# Problem details
Nothing but the lines from the one that contains "Click Summarize and" through the end of the data should be reproduced, and each must match exactly.

(Source records)
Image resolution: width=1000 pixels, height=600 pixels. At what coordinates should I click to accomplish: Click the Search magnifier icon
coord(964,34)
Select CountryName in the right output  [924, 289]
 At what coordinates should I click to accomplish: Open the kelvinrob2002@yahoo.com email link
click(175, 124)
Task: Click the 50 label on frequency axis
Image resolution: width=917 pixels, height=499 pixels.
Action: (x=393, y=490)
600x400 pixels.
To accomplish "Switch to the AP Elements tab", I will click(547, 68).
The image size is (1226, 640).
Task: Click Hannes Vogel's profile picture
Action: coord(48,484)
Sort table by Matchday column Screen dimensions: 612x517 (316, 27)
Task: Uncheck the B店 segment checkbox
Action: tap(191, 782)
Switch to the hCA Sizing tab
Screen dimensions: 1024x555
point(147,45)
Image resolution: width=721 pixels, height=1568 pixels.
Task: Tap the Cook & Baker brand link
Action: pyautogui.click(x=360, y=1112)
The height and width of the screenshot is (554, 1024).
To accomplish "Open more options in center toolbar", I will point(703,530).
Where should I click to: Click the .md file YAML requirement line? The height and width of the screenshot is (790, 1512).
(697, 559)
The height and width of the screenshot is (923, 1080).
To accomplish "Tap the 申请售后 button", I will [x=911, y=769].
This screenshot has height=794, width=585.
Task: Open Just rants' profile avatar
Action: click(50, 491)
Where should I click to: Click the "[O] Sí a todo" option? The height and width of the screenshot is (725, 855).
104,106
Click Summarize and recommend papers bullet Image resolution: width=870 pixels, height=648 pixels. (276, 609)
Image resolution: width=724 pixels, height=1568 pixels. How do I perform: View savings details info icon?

# Output of the task
Click Summarize and recommend papers bullet Image resolution: width=870 pixels, height=648 pixels. (276, 609)
Image resolution: width=724 pixels, height=1568 pixels. How do I perform: View savings details info icon?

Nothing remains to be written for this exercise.